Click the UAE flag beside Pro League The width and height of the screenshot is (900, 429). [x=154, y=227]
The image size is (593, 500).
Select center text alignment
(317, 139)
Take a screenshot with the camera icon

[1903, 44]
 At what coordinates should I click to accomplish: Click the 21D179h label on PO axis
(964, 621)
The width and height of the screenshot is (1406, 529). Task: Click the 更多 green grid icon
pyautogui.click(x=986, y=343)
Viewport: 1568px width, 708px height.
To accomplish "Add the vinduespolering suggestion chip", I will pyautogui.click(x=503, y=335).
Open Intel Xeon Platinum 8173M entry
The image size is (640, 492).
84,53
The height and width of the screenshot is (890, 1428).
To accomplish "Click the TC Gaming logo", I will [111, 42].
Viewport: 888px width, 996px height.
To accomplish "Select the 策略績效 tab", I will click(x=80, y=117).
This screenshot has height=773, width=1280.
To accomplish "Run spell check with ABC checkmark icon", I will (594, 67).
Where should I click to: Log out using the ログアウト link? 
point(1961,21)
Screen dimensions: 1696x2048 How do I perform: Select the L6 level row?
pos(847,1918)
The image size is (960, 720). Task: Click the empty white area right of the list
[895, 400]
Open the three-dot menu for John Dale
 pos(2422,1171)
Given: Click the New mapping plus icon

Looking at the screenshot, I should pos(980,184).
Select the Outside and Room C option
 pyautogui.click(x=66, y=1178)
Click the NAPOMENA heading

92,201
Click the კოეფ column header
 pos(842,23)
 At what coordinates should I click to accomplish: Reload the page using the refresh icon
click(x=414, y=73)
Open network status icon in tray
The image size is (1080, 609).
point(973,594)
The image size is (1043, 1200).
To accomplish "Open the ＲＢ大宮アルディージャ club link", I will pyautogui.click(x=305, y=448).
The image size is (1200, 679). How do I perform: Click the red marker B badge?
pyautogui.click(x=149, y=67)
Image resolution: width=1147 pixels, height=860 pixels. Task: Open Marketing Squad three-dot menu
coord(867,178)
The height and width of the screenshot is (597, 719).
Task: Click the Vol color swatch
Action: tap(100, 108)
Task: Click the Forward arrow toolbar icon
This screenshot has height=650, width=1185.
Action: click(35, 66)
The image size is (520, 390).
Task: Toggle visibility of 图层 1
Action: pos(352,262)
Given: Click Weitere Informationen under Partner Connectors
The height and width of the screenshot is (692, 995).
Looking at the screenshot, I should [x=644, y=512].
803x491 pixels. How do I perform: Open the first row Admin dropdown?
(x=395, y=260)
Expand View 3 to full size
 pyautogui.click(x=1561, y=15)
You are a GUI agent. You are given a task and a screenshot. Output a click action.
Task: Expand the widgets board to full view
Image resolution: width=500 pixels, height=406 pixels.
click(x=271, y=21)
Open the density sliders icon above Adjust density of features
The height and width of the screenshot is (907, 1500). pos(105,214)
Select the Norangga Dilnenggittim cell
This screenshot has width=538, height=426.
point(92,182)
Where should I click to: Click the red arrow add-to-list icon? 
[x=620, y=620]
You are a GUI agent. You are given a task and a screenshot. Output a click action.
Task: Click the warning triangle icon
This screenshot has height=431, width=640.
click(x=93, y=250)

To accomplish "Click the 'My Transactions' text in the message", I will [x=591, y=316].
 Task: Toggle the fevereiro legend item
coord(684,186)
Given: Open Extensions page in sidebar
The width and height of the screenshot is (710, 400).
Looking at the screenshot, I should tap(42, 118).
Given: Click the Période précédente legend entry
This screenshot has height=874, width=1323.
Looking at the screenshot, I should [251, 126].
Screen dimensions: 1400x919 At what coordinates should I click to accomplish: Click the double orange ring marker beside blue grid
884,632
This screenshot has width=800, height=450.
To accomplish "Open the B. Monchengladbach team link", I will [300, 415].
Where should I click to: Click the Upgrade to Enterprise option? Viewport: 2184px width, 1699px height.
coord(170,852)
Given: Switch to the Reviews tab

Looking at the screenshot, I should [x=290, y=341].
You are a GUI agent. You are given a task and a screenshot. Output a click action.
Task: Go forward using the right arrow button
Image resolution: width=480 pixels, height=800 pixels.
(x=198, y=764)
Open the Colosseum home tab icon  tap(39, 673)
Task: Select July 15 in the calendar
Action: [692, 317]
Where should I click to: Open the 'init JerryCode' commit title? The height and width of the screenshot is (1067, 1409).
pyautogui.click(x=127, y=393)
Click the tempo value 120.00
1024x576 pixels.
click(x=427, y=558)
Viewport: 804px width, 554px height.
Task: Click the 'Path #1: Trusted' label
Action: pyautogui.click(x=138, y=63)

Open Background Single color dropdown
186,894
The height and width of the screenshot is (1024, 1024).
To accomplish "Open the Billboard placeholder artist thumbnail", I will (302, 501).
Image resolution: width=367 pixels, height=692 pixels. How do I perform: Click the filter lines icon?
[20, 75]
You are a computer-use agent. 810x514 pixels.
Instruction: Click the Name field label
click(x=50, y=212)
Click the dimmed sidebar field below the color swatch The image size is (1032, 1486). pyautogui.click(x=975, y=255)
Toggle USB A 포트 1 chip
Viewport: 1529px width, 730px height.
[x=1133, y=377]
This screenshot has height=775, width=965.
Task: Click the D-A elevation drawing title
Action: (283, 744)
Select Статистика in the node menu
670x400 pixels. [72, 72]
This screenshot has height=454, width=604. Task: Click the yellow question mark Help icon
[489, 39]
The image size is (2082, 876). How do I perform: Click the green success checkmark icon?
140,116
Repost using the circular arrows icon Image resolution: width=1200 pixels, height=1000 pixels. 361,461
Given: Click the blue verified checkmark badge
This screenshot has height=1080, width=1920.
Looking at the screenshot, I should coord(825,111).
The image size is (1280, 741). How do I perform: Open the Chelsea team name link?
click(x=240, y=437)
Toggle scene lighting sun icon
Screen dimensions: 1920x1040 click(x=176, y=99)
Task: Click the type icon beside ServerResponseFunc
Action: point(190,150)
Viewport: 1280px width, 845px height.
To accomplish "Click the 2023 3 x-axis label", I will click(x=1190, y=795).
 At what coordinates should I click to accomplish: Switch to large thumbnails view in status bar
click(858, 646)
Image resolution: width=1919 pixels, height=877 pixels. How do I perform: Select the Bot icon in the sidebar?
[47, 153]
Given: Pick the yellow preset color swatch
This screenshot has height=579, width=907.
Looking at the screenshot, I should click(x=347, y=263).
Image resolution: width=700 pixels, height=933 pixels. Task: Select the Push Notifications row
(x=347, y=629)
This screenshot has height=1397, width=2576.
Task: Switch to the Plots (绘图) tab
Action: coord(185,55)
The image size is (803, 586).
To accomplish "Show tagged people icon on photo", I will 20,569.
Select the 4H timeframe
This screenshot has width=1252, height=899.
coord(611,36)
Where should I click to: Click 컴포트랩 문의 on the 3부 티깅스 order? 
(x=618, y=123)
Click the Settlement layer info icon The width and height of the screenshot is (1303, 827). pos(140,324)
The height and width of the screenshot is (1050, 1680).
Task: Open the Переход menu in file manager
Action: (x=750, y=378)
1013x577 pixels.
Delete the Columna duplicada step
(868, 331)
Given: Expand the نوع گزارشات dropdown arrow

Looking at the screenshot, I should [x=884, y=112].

============================================================

| Work task |
What you give back should match the entries above exactly.

| Your solution |
Click the UAE flag beside Pro League The width and height of the screenshot is (900, 429). [x=154, y=227]
The image size is (593, 500).
Select center text alignment
(317, 139)
Take a screenshot with the camera icon

[1903, 44]
 At what coordinates should I click to accomplish: Click the 21D179h label on PO axis
(964, 621)
The width and height of the screenshot is (1406, 529). Task: Click the 更多 green grid icon
pyautogui.click(x=986, y=343)
Viewport: 1568px width, 708px height.
To accomplish "Add the vinduespolering suggestion chip", I will pyautogui.click(x=503, y=335).
Open Intel Xeon Platinum 8173M entry
The image size is (640, 492).
84,53
The height and width of the screenshot is (890, 1428).
To accomplish "Click the TC Gaming logo", I will [111, 42].
Viewport: 888px width, 996px height.
To accomplish "Select the 策略績效 tab", I will click(x=80, y=117).
This screenshot has height=773, width=1280.
To accomplish "Run spell check with ABC checkmark icon", I will (594, 67).
Where should I click to: Log out using the ログアウト link? 
point(1961,21)
Screen dimensions: 1696x2048 How do I perform: Select the L6 level row?
pos(847,1918)
The image size is (960, 720). Task: Click the empty white area right of the list
[895, 400]
Open the three-dot menu for John Dale
 pos(2422,1171)
Given: Click the New mapping plus icon

Looking at the screenshot, I should pos(980,184).
Select the Outside and Room C option
 pyautogui.click(x=66, y=1178)
Click the NAPOMENA heading

92,201
Click the კოეფ column header
 pos(842,23)
 At what coordinates should I click to accomplish: Reload the page using the refresh icon
click(x=414, y=73)
Open network status icon in tray
The image size is (1080, 609).
point(973,594)
The image size is (1043, 1200).
To accomplish "Open the ＲＢ大宮アルディージャ club link", I will pyautogui.click(x=305, y=448).
The image size is (1200, 679). How do I perform: Click the red marker B badge?
pyautogui.click(x=149, y=67)
Image resolution: width=1147 pixels, height=860 pixels. Task: Open Marketing Squad three-dot menu
coord(867,178)
The height and width of the screenshot is (597, 719).
Task: Click the Vol color swatch
Action: tap(100, 108)
Task: Click the Forward arrow toolbar icon
This screenshot has height=650, width=1185.
Action: click(35, 66)
The image size is (520, 390).
Task: Toggle visibility of 图层 1
Action: pos(352,262)
Given: Click Weitere Informationen under Partner Connectors
The height and width of the screenshot is (692, 995).
Looking at the screenshot, I should [x=644, y=512].
803x491 pixels. How do I perform: Open the first row Admin dropdown?
(x=395, y=260)
Expand View 3 to full size
 pyautogui.click(x=1561, y=15)
You are a GUI agent. You are given a task and a screenshot. Output a click action.
Task: Expand the widgets board to full view
Image resolution: width=500 pixels, height=406 pixels.
click(x=271, y=21)
Open the density sliders icon above Adjust density of features
The height and width of the screenshot is (907, 1500). pos(105,214)
Select the Norangga Dilnenggittim cell
This screenshot has width=538, height=426.
point(92,182)
Where should I click to: Click the red arrow add-to-list icon? 
[x=620, y=620]
You are a GUI agent. You are given a task and a screenshot. Output a click action.
Task: Click the warning triangle icon
This screenshot has height=431, width=640.
click(x=93, y=250)

To accomplish "Click the 'My Transactions' text in the message", I will [x=591, y=316].
 Task: Toggle the fevereiro legend item
coord(684,186)
Given: Open Extensions page in sidebar
The width and height of the screenshot is (710, 400).
Looking at the screenshot, I should tap(42, 118).
Given: Click the Période précédente legend entry
This screenshot has height=874, width=1323.
Looking at the screenshot, I should [251, 126].
Screen dimensions: 1400x919 At what coordinates should I click to accomplish: Click the double orange ring marker beside blue grid
884,632
This screenshot has width=800, height=450.
To accomplish "Open the B. Monchengladbach team link", I will [300, 415].
Where should I click to: Click the Upgrade to Enterprise option? Viewport: 2184px width, 1699px height.
coord(170,852)
Given: Switch to the Reviews tab

Looking at the screenshot, I should [x=290, y=341].
You are a GUI agent. You are given a task and a screenshot. Output a click action.
Task: Go forward using the right arrow button
Image resolution: width=480 pixels, height=800 pixels.
(x=198, y=764)
Open the Colosseum home tab icon  tap(39, 673)
Task: Select July 15 in the calendar
Action: [692, 317]
Where should I click to: Open the 'init JerryCode' commit title? The height and width of the screenshot is (1067, 1409).
pyautogui.click(x=127, y=393)
Click the tempo value 120.00
1024x576 pixels.
click(x=427, y=558)
Viewport: 804px width, 554px height.
Task: Click the 'Path #1: Trusted' label
Action: pyautogui.click(x=138, y=63)

Open Background Single color dropdown
186,894
The height and width of the screenshot is (1024, 1024).
To accomplish "Open the Billboard placeholder artist thumbnail", I will (302, 501).
Image resolution: width=367 pixels, height=692 pixels. How do I perform: Click the filter lines icon?
[20, 75]
You are a computer-use agent. 810x514 pixels.
Instruction: Click the Name field label
click(x=50, y=212)
Click the dimmed sidebar field below the color swatch The image size is (1032, 1486). pyautogui.click(x=975, y=255)
Toggle USB A 포트 1 chip
Viewport: 1529px width, 730px height.
[x=1133, y=377]
This screenshot has height=775, width=965.
Task: Click the D-A elevation drawing title
Action: (283, 744)
Select Статистика in the node menu
670x400 pixels. [72, 72]
This screenshot has height=454, width=604. Task: Click the yellow question mark Help icon
[489, 39]
The image size is (2082, 876). How do I perform: Click the green success checkmark icon?
140,116
Repost using the circular arrows icon Image resolution: width=1200 pixels, height=1000 pixels. 361,461
Given: Click the blue verified checkmark badge
This screenshot has height=1080, width=1920.
Looking at the screenshot, I should coord(825,111).
The image size is (1280, 741). How do I perform: Open the Chelsea team name link?
click(x=240, y=437)
Toggle scene lighting sun icon
Screen dimensions: 1920x1040 click(x=176, y=99)
Task: Click the type icon beside ServerResponseFunc
Action: point(190,150)
Viewport: 1280px width, 845px height.
To accomplish "Click the 2023 3 x-axis label", I will click(x=1190, y=795).
 At what coordinates should I click to accomplish: Switch to large thumbnails view in status bar
click(858, 646)
Image resolution: width=1919 pixels, height=877 pixels. How do I perform: Select the Bot icon in the sidebar?
[47, 153]
Given: Pick the yellow preset color swatch
This screenshot has height=579, width=907.
Looking at the screenshot, I should click(x=347, y=263).
Image resolution: width=700 pixels, height=933 pixels. Task: Select the Push Notifications row
(x=347, y=629)
This screenshot has height=1397, width=2576.
Task: Switch to the Plots (绘图) tab
Action: coord(185,55)
The image size is (803, 586).
To accomplish "Show tagged people icon on photo", I will 20,569.
Select the 4H timeframe
This screenshot has width=1252, height=899.
coord(611,36)
Where should I click to: Click 컴포트랩 문의 on the 3부 티깅스 order? 
(x=618, y=123)
Click the Settlement layer info icon The width and height of the screenshot is (1303, 827). pos(140,324)
The height and width of the screenshot is (1050, 1680).
Task: Open the Переход menu in file manager
Action: (x=750, y=378)
1013x577 pixels.
Delete the Columna duplicada step
(868, 331)
Given: Expand the نوع گزارشات dropdown arrow

Looking at the screenshot, I should [x=884, y=112].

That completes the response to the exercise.